Either way, though, the news Thursday night of Chicago having signed Abreu for $68 million and six seasons is good news for White Sox fans. At the very least, it demonstrastes that the front office knows what the path forward from here looks like.

The White Sox had the worst offense in the American League in 2013, with a .240 True Average, per Baseball Prospectus. In fact, in the 60-plus years for which Prospectus has that statistic, only six teams have had lower TAv figures, and only two of those came in 162-game seasons. The Sox had the AL’s worst walk rate, and finished 13th of 15 in home runs, despite playing in homer-friendly U.S. Cellular Field. They didn’t do anything, at all, well.

Abreu addresses that. The amount they’re paying him (it nearly doubles what Yoenis Cespedes got at the same age when he defected prior to 2012) certainly bets on him bringing the majority of his offensive skills to bear against a higher level of competition, but whether he gets there or not, he adds something to that feeble lineup.

He’s also the right sort of signing for Chicago, in that despite presumed top-end talent, he didn’t cost them a draft pick. Any similar big-league signing would have cost them their second-round pick in 2014. Trading for a player like him would have meant further thinning an already too-thin farm system.

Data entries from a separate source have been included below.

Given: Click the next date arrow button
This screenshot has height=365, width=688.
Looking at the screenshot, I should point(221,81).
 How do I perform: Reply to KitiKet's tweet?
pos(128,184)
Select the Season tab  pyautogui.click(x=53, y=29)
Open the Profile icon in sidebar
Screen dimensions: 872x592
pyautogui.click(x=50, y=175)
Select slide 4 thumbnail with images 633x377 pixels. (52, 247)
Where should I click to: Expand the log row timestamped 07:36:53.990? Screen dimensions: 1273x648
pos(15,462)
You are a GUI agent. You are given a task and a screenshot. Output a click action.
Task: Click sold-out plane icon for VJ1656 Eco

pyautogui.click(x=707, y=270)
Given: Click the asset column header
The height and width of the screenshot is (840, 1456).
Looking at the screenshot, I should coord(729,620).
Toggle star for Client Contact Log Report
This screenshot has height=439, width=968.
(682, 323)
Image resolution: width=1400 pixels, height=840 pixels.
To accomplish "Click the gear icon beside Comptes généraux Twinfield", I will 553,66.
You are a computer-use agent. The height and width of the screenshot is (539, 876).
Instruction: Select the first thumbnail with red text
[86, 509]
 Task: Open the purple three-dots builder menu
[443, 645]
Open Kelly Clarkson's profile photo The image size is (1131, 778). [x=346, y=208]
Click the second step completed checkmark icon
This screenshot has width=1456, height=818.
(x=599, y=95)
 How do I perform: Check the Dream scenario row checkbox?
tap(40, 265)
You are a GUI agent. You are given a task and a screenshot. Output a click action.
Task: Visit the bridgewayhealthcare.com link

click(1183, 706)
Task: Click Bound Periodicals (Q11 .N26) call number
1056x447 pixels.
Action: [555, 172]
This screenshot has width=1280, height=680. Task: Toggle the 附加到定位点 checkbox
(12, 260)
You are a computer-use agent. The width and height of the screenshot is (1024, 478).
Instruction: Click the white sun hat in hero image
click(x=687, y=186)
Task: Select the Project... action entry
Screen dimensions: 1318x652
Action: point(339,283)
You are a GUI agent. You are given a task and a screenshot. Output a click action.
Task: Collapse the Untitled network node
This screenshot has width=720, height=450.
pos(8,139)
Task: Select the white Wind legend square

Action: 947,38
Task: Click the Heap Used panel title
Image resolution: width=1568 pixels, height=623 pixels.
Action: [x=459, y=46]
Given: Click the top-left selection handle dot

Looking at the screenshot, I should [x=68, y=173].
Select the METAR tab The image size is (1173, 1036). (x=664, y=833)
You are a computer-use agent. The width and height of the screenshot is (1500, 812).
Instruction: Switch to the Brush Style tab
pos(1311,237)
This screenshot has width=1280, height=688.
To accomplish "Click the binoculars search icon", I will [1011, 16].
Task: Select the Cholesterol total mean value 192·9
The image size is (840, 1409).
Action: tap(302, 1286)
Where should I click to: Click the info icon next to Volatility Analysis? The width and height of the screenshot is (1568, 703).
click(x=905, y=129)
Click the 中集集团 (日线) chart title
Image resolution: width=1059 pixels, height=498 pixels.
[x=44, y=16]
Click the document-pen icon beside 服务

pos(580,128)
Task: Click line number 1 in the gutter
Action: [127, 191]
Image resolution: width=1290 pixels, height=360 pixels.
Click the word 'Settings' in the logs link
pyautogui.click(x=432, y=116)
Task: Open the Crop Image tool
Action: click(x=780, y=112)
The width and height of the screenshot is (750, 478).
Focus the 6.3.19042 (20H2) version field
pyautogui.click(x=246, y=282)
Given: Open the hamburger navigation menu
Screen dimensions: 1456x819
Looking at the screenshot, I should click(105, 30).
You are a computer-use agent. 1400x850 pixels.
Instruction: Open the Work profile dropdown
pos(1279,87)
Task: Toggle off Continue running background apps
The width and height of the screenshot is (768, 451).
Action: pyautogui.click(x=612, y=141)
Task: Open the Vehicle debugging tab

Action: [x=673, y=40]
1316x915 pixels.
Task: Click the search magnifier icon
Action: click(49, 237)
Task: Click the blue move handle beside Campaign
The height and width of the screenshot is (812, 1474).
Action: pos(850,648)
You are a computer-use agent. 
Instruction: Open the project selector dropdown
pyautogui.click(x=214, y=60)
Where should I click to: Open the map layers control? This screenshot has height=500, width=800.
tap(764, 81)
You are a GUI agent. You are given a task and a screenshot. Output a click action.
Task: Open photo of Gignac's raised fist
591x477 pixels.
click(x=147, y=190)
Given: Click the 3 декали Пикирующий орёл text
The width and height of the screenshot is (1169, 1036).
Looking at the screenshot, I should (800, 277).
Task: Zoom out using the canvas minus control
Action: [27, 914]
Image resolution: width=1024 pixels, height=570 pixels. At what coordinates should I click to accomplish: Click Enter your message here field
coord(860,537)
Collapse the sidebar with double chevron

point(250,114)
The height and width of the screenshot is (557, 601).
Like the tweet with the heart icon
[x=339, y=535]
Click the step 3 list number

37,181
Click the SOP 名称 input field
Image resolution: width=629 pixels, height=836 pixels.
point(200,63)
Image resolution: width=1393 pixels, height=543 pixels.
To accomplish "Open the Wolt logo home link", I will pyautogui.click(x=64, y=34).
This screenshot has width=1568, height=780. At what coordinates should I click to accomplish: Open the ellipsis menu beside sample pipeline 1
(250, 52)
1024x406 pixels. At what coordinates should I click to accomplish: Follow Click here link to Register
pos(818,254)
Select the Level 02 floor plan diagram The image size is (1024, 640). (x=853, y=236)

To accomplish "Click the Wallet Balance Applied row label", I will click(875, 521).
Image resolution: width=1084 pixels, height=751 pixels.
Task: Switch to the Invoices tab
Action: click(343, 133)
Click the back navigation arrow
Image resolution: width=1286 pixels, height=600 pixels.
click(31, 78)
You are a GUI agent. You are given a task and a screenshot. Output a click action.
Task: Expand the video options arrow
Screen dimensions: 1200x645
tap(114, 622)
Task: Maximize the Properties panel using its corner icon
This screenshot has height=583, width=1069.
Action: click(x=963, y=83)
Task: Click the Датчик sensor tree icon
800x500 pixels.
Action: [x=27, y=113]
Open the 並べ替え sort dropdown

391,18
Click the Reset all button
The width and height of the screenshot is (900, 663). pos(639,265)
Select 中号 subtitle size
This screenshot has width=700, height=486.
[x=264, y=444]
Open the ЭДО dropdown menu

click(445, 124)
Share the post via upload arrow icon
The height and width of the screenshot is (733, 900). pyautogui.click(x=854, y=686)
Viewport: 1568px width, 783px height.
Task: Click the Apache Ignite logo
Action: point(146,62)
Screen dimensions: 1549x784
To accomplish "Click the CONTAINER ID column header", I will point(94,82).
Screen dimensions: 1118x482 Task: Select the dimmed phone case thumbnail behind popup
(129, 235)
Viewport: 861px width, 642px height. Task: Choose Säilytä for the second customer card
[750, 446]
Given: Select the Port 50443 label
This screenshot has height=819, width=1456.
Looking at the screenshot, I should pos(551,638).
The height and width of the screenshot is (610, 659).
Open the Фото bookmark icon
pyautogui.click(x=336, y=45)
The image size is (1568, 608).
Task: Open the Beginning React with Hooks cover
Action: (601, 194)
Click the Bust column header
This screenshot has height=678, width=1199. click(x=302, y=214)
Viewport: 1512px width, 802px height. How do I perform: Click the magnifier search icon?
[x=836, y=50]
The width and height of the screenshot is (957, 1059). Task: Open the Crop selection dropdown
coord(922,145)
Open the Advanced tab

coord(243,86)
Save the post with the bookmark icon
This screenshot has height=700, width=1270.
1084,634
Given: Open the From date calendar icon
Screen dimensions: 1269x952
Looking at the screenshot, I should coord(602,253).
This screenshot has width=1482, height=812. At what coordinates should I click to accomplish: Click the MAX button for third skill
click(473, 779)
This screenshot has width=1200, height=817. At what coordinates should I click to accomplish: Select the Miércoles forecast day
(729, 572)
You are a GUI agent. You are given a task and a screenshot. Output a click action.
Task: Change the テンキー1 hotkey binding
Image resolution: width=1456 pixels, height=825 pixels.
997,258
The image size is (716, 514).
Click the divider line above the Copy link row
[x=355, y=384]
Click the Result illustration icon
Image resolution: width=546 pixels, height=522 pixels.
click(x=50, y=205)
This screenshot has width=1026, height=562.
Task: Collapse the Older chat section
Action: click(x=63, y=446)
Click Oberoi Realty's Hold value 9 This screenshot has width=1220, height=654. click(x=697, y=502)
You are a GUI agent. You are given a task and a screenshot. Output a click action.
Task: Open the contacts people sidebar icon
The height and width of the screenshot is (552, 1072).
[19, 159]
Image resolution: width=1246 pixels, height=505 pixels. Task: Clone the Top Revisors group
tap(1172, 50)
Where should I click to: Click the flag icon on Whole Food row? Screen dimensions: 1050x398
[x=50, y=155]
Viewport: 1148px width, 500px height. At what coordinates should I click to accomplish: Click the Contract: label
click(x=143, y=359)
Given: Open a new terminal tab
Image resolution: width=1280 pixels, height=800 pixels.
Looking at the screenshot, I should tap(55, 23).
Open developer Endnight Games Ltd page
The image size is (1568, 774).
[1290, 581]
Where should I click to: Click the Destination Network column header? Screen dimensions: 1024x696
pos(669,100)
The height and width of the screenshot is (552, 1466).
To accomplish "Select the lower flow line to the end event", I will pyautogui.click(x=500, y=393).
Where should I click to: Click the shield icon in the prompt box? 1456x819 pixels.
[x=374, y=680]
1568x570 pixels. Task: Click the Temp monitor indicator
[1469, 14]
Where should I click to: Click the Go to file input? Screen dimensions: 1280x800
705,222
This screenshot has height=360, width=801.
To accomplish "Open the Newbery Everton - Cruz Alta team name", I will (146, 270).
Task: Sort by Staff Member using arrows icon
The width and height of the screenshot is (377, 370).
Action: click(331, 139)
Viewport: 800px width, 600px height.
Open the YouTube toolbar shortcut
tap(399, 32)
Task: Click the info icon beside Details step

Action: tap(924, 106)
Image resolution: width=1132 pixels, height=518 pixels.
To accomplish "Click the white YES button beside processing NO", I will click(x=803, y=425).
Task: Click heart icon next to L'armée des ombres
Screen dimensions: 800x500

That’s the point. Abreu is a big bat, probably, but getting him doesn’t slow Chicago down as it goes about the business of rebuilding. The Sox are a bad team, even with Abreu. The last thing they needed to do was lunge after a big improvement that will not materialize in 2014, giving up long-term assets in the process. It’s excruciatingly difficult to project players who have never played American pro ball before. It’s easy, though, to call this a win for the Sox.